Say you’re shopping for a diamond.

“You’re shopping for a diamond.” (<—Anyone who just made that joke in their head is FIRED…but also sort of hilarious.)

Popping over to Google, you search for the goods, pounding out “perfect diamonds” with your click-clacking fingers and hoping for the best. The result?

Websites and websites and websites AND WEBSITES (and probably a stray ad for Twizzlers) all claiming high-quality. All claiming unrivaled gems. All saying the same exact thing, overwhelming you with options.
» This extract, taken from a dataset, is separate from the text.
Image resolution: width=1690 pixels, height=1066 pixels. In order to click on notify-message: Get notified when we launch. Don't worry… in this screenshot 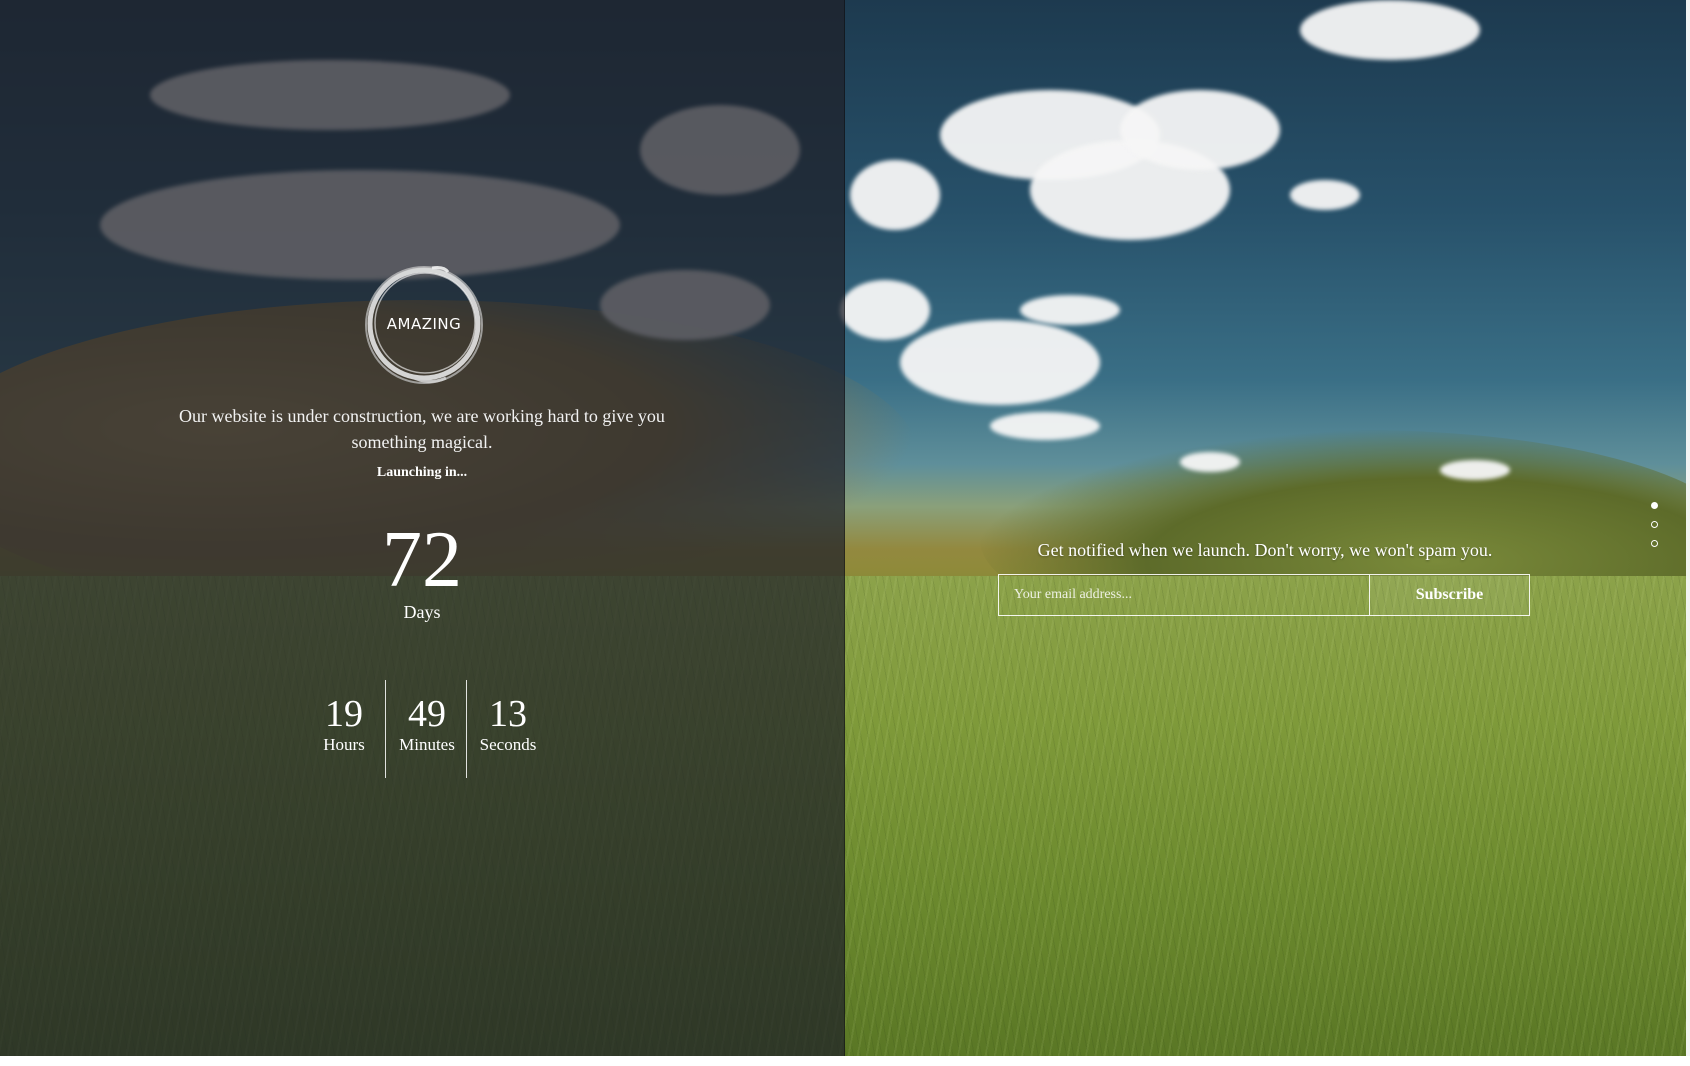, I will do `click(1265, 550)`.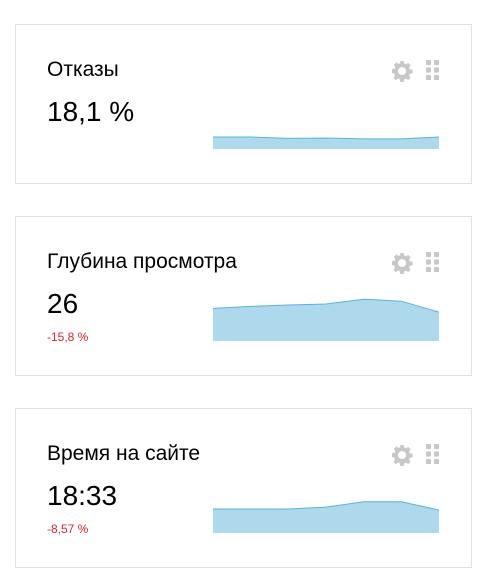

NO WONDER WE ALL HAVE ADD. I blame it on diamonds.

But then you find this.
A video by Tiffany & Co. that changes everything.

 
And while it’s a promotional vid focusing on the founder, (Charles Lewis Tiffany for $500, Alex), and celebrating the 175th anniversary of the company, it’s not really about him. And they never intended it to be.

It’s about you.

Watch that video. It doesn’t open by listing off 1,000 product attributes. The video doesn’t once utter the word “carat.” The video doesn’t talk about diamond clarity or shape or size or any of those things that most jewelers talk about when trying to sell their diamonds.

Rather, the video talks about what it is to be a dreamer. 

Dreamers are remarkable people. They dare to create something miraculous that no one else thought possible.

And while you sit through the minute of symphony music and soft lighting, you instantly feel a connection, because, whaddya know doc, you’re a dreamer.

And suddenly, before you know it, SOLD, to the lady with the grin on her face. Because it’s much more effective for a company to sell you on a feeling—an unspoken promise that owning a Tiffany’s diamond reaffirms your identity as a proud, wildhearted dreamer—than it is to sell you on a jumble of generic product attributes.

Because anyone can make the product.

But few can make the fantasy. 

Forget about what your product does.

And start remembering what it stands for.